▶ [WHAT IS NEEDED] Produce a word-for-word copy of the data below.

[Stored entries]
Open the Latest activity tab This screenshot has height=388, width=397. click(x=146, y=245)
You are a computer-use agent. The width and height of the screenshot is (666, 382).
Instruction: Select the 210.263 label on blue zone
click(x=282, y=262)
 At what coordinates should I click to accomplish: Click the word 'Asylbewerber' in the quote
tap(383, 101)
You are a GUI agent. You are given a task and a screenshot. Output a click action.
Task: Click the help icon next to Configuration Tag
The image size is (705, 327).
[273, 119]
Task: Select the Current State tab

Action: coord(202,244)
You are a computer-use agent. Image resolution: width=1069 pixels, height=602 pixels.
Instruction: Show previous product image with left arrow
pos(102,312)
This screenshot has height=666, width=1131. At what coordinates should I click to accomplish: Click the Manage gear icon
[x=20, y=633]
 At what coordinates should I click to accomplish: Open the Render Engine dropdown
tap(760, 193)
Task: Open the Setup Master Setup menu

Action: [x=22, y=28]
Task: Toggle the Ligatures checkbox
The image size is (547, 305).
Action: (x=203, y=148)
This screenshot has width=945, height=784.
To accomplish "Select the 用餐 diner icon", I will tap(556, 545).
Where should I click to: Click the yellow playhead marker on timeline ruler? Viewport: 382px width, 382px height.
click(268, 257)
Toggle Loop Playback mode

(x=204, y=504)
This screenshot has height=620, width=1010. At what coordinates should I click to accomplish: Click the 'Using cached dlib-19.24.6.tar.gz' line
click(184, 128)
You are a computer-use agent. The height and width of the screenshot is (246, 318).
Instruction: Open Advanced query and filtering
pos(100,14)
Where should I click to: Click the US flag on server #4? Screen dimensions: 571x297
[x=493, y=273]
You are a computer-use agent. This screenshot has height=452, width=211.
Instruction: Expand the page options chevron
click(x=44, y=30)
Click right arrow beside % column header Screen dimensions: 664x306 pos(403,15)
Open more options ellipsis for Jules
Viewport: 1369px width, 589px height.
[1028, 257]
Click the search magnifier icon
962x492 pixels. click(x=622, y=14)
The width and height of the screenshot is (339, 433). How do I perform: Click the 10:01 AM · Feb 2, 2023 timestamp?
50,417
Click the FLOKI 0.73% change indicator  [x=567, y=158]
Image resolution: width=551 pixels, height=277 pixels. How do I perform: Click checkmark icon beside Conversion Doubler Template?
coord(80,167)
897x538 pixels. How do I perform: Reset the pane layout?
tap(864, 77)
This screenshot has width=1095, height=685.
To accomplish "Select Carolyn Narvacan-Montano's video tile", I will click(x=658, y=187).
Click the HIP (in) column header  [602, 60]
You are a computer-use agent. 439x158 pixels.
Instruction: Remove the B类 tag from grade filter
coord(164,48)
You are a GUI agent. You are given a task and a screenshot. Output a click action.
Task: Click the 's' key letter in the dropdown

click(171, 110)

▶ [TASK ANSWER]
Open the Latest activity tab This screenshot has height=388, width=397. click(x=146, y=245)
You are a computer-use agent. The width and height of the screenshot is (666, 382).
Instruction: Select the 210.263 label on blue zone
click(x=282, y=262)
 At what coordinates should I click to accomplish: Click the word 'Asylbewerber' in the quote
tap(383, 101)
You are a GUI agent. You are given a task and a screenshot. Output a click action.
Task: Click the help icon next to Configuration Tag
The image size is (705, 327).
[273, 119]
Task: Select the Current State tab

Action: coord(202,244)
You are a computer-use agent. Image resolution: width=1069 pixels, height=602 pixels.
Instruction: Show previous product image with left arrow
pos(102,312)
This screenshot has height=666, width=1131. At what coordinates should I click to accomplish: Click the Manage gear icon
[x=20, y=633]
 At what coordinates should I click to accomplish: Open the Render Engine dropdown
tap(760, 193)
Task: Open the Setup Master Setup menu

Action: [x=22, y=28]
Task: Toggle the Ligatures checkbox
The image size is (547, 305).
Action: (x=203, y=148)
This screenshot has width=945, height=784.
To accomplish "Select the 用餐 diner icon", I will tap(556, 545).
Where should I click to: Click the yellow playhead marker on timeline ruler? Viewport: 382px width, 382px height.
click(268, 257)
Toggle Loop Playback mode

(x=204, y=504)
This screenshot has height=620, width=1010. At what coordinates should I click to accomplish: Click the 'Using cached dlib-19.24.6.tar.gz' line
click(184, 128)
You are a computer-use agent. The height and width of the screenshot is (246, 318).
Instruction: Open Advanced query and filtering
pos(100,14)
Where should I click to: Click the US flag on server #4? Screen dimensions: 571x297
[x=493, y=273]
You are a computer-use agent. This screenshot has height=452, width=211.
Instruction: Expand the page options chevron
click(x=44, y=30)
Click right arrow beside % column header Screen dimensions: 664x306 pos(403,15)
Open more options ellipsis for Jules
Viewport: 1369px width, 589px height.
[1028, 257]
Click the search magnifier icon
962x492 pixels. click(x=622, y=14)
The width and height of the screenshot is (339, 433). How do I perform: Click the 10:01 AM · Feb 2, 2023 timestamp?
50,417
Click the FLOKI 0.73% change indicator  [x=567, y=158]
Image resolution: width=551 pixels, height=277 pixels. How do I perform: Click checkmark icon beside Conversion Doubler Template?
coord(80,167)
897x538 pixels. How do I perform: Reset the pane layout?
tap(864, 77)
This screenshot has width=1095, height=685.
To accomplish "Select Carolyn Narvacan-Montano's video tile", I will click(x=658, y=187).
Click the HIP (in) column header  [602, 60]
You are a computer-use agent. 439x158 pixels.
Instruction: Remove the B类 tag from grade filter
coord(164,48)
You are a GUI agent. You are given a task and a screenshot. Output a click action.
Task: Click the 's' key letter in the dropdown

click(171, 110)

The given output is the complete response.